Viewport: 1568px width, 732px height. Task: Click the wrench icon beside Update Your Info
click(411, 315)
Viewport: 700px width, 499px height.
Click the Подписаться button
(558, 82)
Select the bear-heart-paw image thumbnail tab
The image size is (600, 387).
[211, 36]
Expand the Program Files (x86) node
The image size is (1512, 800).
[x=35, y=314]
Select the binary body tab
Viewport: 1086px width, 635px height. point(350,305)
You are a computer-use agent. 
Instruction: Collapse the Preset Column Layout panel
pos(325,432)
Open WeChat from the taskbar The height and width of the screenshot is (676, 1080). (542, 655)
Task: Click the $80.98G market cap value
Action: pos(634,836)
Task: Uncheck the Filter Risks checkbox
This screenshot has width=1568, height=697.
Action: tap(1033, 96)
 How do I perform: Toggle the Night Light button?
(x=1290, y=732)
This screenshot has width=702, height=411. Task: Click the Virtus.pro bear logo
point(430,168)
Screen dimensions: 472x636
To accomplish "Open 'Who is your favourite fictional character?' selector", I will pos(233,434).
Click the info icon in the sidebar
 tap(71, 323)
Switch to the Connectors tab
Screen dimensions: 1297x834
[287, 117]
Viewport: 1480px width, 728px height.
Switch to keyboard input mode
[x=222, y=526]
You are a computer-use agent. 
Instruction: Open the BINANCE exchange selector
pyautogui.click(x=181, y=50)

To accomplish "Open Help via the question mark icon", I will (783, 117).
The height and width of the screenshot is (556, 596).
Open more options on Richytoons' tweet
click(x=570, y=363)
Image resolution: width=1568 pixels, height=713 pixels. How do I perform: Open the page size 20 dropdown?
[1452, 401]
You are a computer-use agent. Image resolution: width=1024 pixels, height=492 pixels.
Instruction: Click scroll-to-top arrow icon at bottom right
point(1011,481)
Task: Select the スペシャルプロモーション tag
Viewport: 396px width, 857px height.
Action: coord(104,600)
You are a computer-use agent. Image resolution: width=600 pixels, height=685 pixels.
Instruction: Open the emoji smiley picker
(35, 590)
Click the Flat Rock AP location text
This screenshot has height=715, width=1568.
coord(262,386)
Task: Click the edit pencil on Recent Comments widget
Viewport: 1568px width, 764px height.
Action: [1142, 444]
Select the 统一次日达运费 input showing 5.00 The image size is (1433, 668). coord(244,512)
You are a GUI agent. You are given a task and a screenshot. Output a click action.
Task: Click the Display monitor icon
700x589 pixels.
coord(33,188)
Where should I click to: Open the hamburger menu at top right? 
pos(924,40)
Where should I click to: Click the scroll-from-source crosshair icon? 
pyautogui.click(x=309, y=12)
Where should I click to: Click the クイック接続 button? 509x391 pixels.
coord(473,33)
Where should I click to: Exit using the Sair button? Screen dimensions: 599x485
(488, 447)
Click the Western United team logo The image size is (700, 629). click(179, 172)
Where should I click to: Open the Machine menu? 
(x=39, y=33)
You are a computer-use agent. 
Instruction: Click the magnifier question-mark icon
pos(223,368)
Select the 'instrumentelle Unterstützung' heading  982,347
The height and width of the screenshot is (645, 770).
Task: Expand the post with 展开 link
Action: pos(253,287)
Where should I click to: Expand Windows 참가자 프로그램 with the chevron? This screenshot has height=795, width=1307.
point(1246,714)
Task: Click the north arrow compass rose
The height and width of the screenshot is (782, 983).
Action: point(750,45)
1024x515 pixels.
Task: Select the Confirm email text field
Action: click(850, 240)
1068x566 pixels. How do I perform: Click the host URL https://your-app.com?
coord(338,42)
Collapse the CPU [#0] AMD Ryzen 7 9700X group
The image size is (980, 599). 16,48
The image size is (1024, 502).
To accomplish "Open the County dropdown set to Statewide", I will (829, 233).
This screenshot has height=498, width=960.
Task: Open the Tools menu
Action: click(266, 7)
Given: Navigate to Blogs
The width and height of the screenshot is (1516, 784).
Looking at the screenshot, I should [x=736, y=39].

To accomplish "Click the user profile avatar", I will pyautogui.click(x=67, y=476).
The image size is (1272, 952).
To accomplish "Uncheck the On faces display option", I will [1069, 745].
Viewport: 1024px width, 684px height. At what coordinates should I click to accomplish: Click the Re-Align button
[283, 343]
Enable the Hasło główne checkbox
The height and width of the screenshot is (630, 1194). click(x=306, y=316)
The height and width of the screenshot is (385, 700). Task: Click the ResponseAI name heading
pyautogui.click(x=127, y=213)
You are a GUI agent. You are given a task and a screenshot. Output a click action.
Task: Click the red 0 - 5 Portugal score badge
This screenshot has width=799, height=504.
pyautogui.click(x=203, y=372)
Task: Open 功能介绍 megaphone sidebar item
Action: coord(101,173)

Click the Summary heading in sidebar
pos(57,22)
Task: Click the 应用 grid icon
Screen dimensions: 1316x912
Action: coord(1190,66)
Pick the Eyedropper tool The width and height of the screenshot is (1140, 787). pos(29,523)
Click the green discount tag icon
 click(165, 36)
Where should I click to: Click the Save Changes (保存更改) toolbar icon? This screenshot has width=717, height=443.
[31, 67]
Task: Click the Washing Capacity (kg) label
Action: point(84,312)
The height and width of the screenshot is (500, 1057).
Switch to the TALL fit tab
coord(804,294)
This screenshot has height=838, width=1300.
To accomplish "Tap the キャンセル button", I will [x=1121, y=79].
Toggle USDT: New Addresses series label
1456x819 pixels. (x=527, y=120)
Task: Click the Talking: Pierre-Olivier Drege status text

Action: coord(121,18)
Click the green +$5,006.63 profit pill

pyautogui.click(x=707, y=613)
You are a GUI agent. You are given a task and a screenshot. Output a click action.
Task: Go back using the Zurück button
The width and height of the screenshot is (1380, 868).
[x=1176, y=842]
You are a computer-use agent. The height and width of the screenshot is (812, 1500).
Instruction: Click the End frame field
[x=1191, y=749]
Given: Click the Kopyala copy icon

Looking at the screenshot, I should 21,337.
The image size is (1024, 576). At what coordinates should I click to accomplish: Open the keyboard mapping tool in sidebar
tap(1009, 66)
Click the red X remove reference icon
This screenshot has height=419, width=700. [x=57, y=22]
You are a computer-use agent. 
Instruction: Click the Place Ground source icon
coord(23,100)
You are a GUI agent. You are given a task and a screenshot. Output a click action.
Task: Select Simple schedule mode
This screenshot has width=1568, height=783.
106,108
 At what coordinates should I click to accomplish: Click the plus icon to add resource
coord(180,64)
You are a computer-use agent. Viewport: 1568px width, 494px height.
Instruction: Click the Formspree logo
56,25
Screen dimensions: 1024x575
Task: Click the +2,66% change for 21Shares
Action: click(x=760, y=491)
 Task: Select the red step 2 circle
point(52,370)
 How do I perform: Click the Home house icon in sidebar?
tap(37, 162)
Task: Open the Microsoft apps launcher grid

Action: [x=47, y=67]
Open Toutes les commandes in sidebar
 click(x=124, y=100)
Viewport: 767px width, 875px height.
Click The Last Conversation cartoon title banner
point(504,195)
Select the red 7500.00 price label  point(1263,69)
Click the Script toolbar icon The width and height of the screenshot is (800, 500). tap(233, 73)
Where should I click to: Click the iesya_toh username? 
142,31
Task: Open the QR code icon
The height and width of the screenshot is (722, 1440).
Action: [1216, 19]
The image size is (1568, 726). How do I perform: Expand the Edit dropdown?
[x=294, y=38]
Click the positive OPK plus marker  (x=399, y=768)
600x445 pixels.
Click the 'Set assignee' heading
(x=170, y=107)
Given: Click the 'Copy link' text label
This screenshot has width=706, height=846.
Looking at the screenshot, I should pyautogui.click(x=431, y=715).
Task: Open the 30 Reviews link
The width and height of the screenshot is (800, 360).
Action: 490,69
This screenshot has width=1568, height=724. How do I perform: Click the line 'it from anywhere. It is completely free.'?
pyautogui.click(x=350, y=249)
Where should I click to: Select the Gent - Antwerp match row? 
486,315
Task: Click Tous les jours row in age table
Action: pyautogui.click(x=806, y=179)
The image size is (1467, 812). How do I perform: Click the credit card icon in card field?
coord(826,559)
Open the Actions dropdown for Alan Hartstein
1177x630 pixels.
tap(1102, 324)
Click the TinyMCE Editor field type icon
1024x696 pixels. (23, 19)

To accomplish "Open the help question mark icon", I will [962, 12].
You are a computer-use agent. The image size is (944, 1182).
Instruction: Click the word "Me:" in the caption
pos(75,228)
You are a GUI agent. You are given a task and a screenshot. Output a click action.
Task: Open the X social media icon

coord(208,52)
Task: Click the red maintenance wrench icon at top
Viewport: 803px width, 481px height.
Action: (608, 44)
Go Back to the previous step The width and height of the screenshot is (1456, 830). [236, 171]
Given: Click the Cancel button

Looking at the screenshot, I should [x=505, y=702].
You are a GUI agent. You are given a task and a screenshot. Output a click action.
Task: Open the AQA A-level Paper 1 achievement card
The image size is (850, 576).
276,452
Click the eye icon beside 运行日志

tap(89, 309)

^^^^^^^^^^^^^^^^

## [TASK PROMPT]
From the listing above, repeat exactly the lines starting at the line that includes "Open Toutes les commandes in sidebar" and ending at the line that includes "Task: Open the QR code icon", with nothing outside that span.

## [WRITTEN SOLUTION]
Open Toutes les commandes in sidebar
 click(x=124, y=100)
Viewport: 767px width, 875px height.
Click The Last Conversation cartoon title banner
point(504,195)
Select the red 7500.00 price label  point(1263,69)
Click the Script toolbar icon The width and height of the screenshot is (800, 500). tap(233, 73)
Where should I click to: Click the iesya_toh username? 
142,31
Task: Open the QR code icon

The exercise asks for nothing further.